Prices for food increased 10.4 percent, the largest increase since February 1981. Energy prices rose 41.6 percent over the last year, the largest 12-month increase since April 1980. Motor fuel prices (including gasoline and diesel fuel) increased 60.2 percent over the year. Gas prices increased 59.9 percent, the largest 12-month increase since March 1980. Electricity prices rose 13.7 percent, the largest 12-month increase since April 2006. Natural gas prices increased 38.4 percent over the 12 months ended June 2022, the largest increase since October 2005. Prices for new vehicles increased 11.4 percent, prices for used cars and trucks were up 7.1 percent, while prices for motor vehicle parts and equipment increased 14.9 percent.

We could spend all day explaining why, but in short, there are many reasons. Republicans often call it "the Biden economy." There is no doubt that some of the decisions by President Biden have contributed to the problem. Contrary to one argument we often hear, the decision to stop construction on the Keystone XL pipeline isn't one of them. Had it been allowed to continue, the Keystone XL shortcut wouldn't have been available for use until late next year--probably not until 2024. One decision that has affected gas prices was the stoppage of buying Russian oil. Coupled with the Ukraine war, that has decreased the world availability and hence increased prices.

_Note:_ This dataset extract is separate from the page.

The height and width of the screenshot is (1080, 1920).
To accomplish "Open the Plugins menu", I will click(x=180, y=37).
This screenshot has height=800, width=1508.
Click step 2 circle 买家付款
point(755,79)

More important to the increase in inflation has been the increase in the money supply. The stimulus checks that began in the late days of the Trump administration and the larger ones under Biden did what they were supposed to do--they stimulated the economy. They also stimulated prices. The American Rescue Plan put much more money into state, county, and city coffers. Most governmental units have been awash in funds thanks in part to that legislation. It kept the pandemic from plunging us into a recession--but it may have only delayed what is happening now.

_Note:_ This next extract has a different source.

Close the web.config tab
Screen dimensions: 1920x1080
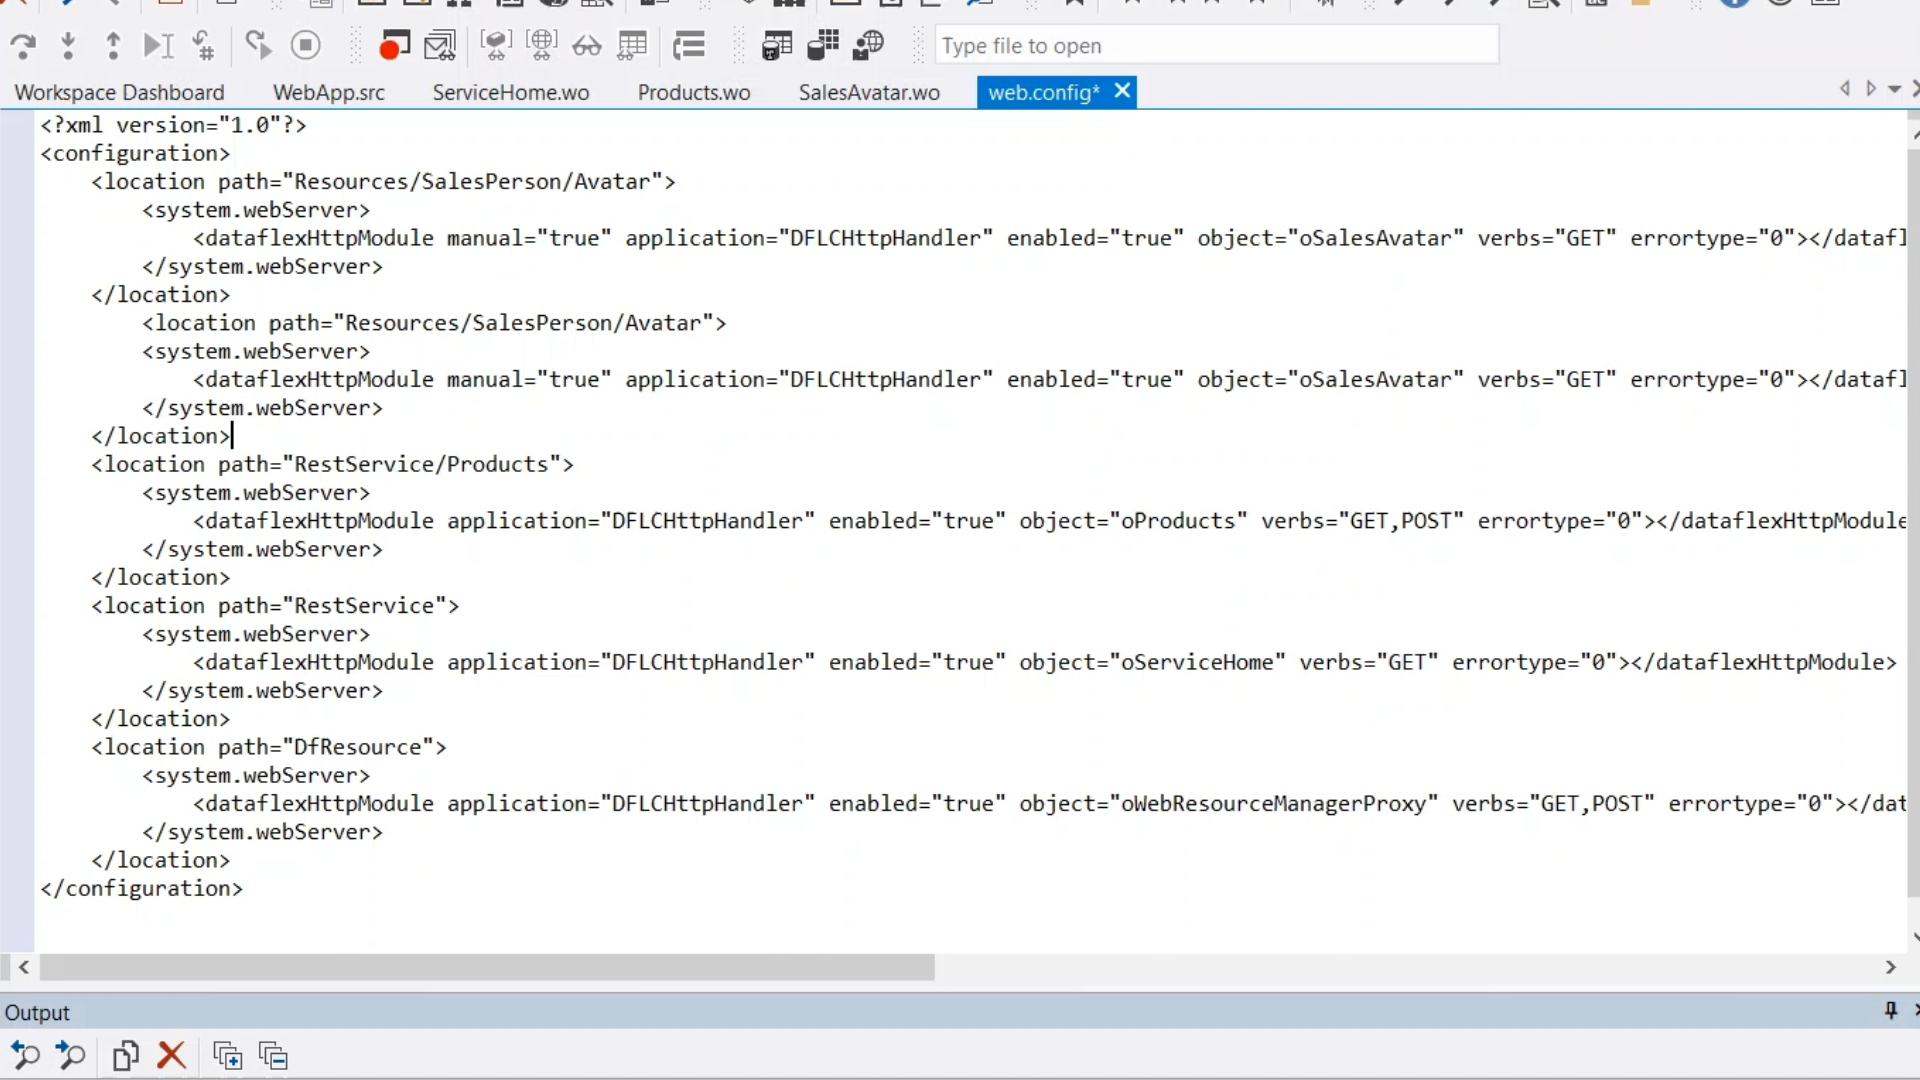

Mixed in with the bad news is some more bad news that may have a little 'silver lining' in its cloud. Democrats have crowed about the reduction in gas prices in recent months compared to where they were earlier this year. We've said all along that Biden had little to do with the increase and he also had little to do with the decrease. He did allow using some of our oil reserves, and that may have helped keep prices from getting much higher in the short term--but it's not a long term solution. US Crude Oil in the Strategic Petroleum Reserve Stocks is at a current level of 427.16M, down 31.19% from 620.77M one year ago.

The one good thing is that oil prices--like the stock market--are showing reaction to worries over inflation and other factors that are indicating we are about to enter a serious recession. Oil prices dipped by 5% early on Friday, with WTI Crude dropping to the lowest level since January at $78.74/barrel. Brent Crude, the international benchmark, was down almost 5% at $86.15/bbl; both because of concerns about slowing economic growth and the likelihood of a significant recession.

[On Sunday morning, gas was as low as $3.07/gal in eastern Lincoln County. Diesel was $4.56/gal. In Lincolnton, some locations had gas at $3.17/gal; diesel was $4.56/gal.]

You don't need a degree in economics to understand much of what we can expect in the near future. Inflation will likely continue to be high, bu t will settle back slowly. It will still likely be much higher than it was a few years ago. Gas prices will stabilize. They may not drop much more, but they won't likely increase significantly. The pressures of the recession will make borrowing money more expensive--for mortgages or otherwise. If you have money to invest in bonds, you'll likely get a higher return. Your bank may pay you a little more on your savings account. The shortage of labor will diminish for industries.

We survived the 2008-2011 recession and we made it through the pandemic. We'll make the adjustments necessary and weather the current situation as well.